We want to emphasize again before implementing regression adjustment, covariates must be centered by subtracting their group-specific means. Centering ensures that \(\hat{\delta}^{ATE}\) is captured entirely by the difference in intercepts (\(\hat{\gamma}_1 - \hat{\gamma}_0\)), simplifying interpretation. Without centering, the ATE would depend on group-specific covariate means, complicating analysis and inference.

17.4.3 Single Regression with Covariate Adjustment

Alternative approach involves a single unified regression model that incorporates interactions between treatment and covariates. This unified model offers a streamlined way to estimate the ATE and, importantly, captures heterogeneity in treatment effects.

The single regression model, often referred to as the ANCOVA model with interactions, is expressed as:

\[\begin{equation} Y_i = \beta_0 + \beta_D D_i + \beta_X^\top X_i + \beta_{DX}^\top (D_i \cdot X_i) + \varepsilon_i \end{equation}\]

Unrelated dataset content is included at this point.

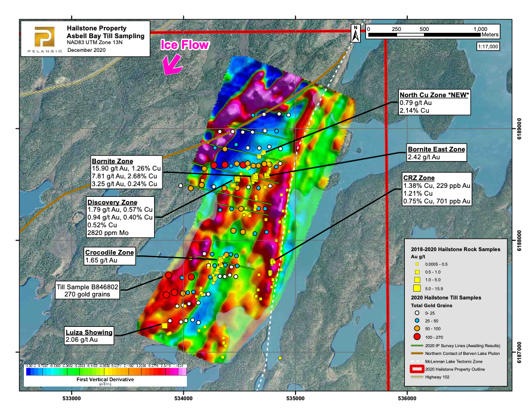The width and height of the screenshot is (532, 411).
Task: Click the First Vertical Derivative color scale bar
Action: click(105, 370)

In this model, \(\beta_D\) represents the average treatment effect (ATE) when covariates \(X_i\) are centered (\(\mathbb{E}[X_i] = 0\)), while \(\beta_{DX}\) captures treatment effect heterogeneity, allowing the effect of the treatment to vary depending on the values of \(X_i\). This approach eliminates the need for separate regressions for the treatment and control groups, combining them into a single estimation framework. To understand how the ATE is derived in this model, consider the expected outcomes for the treated group (\(D_i = 1\)) and the control group (\(D_i = 0\)).

For the treated group, the expected outcome is: \(\mathbb{E}[Y_i \mid D_i = 1] = \beta_0 + \beta_D + \beta_X^\top X_i + \beta_{DX}^\top X_i\)

For the control group, the expected outcome is: \(\mathbb{E}[Y_i \mid D_i = 0] = \beta_0 + \beta_X^\top X_i\)

The conditional treatment effect, which reflects how the treatment effect varies with \(X_i\), is the difference between these two expected outcomes:

\[\begin{align} \delta(X_i) &= \mathbb{E}[Y_i \mid D_i = 1] - \mathbb{E}[Y_i \mid D_i = 0] \notag \\ &= (\beta_0 + \beta_D + \beta_X^\top X_i + \beta_{DX}^\top X_i) - (\beta_0 + \beta_X^\top X_i) = \beta_D + \beta_{DX}^\top X_i \end{align}\]

To obtain the average treatment effect (ATE), we take the expectation of \(\delta(X_i)\) over \(X_i\):

\[\begin{equation} \hat{\delta}_{adj.interact}^{ATE} = \mathbb{E}[\delta(X_i)] = \beta_D + \beta_{DX}^\top \mathbb{E}[X_i]= \beta_D \end{equation}\]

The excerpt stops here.